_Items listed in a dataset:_
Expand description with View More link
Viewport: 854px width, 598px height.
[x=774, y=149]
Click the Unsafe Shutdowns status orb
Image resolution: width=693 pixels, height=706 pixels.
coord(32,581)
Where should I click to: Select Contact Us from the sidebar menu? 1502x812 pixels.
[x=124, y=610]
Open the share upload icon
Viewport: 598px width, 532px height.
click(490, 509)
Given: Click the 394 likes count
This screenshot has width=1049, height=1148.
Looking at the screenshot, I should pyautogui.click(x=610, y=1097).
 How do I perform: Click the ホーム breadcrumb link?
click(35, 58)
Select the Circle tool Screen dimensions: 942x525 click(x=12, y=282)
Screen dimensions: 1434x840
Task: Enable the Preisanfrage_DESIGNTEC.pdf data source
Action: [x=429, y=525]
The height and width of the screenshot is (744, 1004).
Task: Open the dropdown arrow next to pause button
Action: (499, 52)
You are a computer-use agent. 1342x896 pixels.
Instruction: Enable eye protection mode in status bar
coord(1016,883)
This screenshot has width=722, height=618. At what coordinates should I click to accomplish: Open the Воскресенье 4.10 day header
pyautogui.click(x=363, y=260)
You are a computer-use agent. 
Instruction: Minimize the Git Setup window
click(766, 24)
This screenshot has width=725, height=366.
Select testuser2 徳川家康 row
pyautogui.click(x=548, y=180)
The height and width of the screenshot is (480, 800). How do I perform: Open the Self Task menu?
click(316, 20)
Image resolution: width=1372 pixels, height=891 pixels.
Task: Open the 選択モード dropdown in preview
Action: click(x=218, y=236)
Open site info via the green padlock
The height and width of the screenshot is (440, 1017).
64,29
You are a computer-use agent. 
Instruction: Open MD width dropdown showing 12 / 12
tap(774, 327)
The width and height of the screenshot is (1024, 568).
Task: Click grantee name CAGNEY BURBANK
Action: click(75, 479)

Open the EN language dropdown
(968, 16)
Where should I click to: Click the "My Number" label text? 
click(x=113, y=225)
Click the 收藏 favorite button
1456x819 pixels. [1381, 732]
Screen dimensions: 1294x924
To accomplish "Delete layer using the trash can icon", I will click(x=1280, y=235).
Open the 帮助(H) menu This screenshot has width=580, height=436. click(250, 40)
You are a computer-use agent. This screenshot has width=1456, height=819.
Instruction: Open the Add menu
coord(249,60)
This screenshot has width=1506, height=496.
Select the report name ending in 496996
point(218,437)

_PROBLEM TO SOLVE:_
How many lines of the items contain the word "Task"? Case counts, so give only the number.

_ANSWER TO THE PROBLEM:_
5